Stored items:
◆ ◆ ◆ ◆
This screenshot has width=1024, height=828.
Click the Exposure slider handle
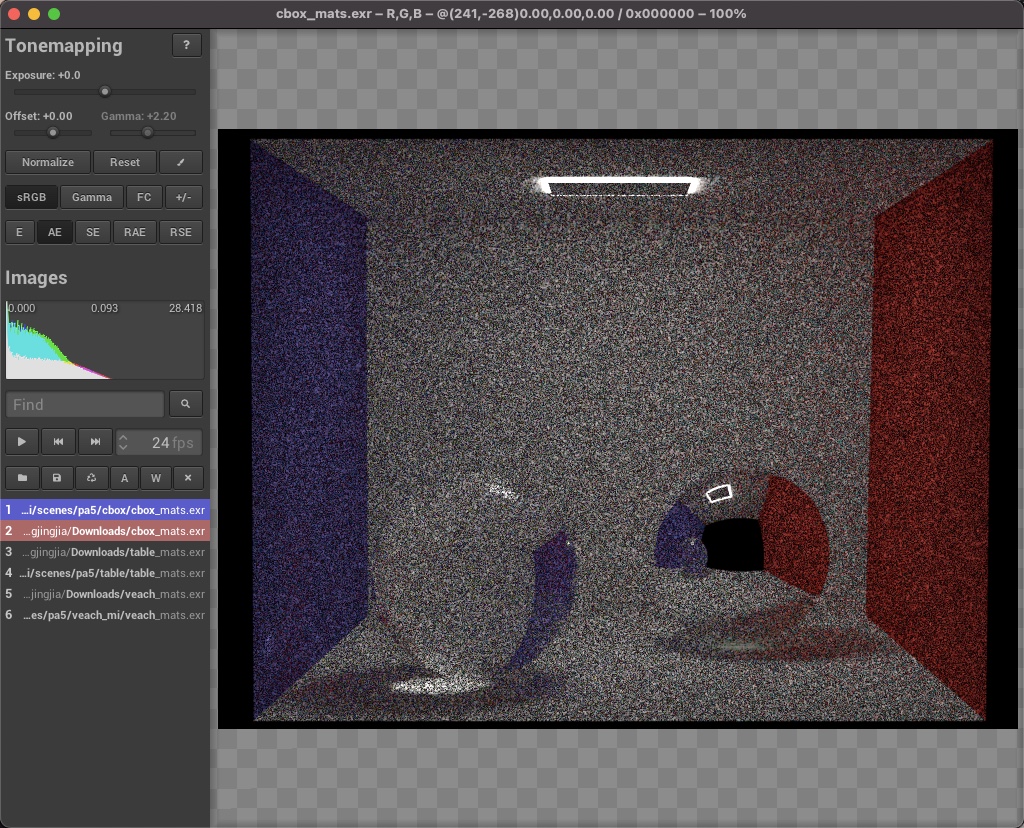coord(105,92)
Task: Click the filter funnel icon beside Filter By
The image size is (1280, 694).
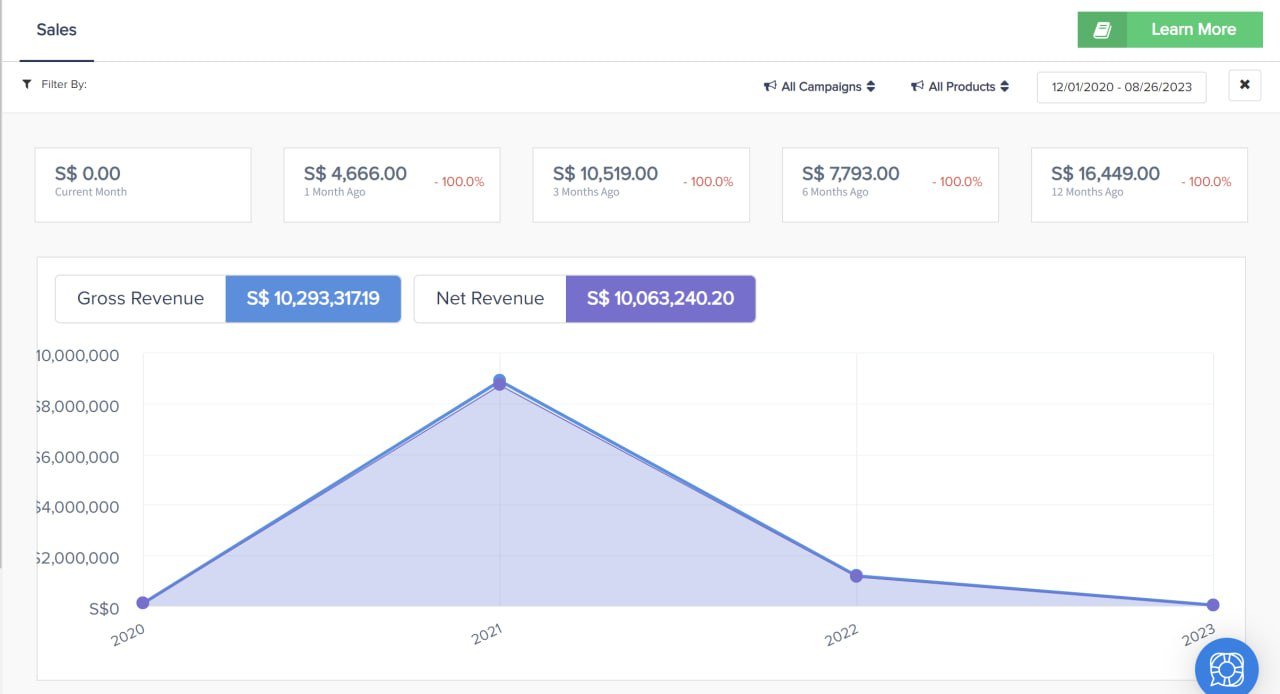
◆ ◆ ◆ ◆
● **Work to be completed**
Retype the entries verbatim and drop the pictures.

● **Response area**
This screenshot has width=1024, height=828.
Click the Exposure slider handle
coord(105,92)
Task: Click the filter funnel icon beside Filter By
The image size is (1280, 694).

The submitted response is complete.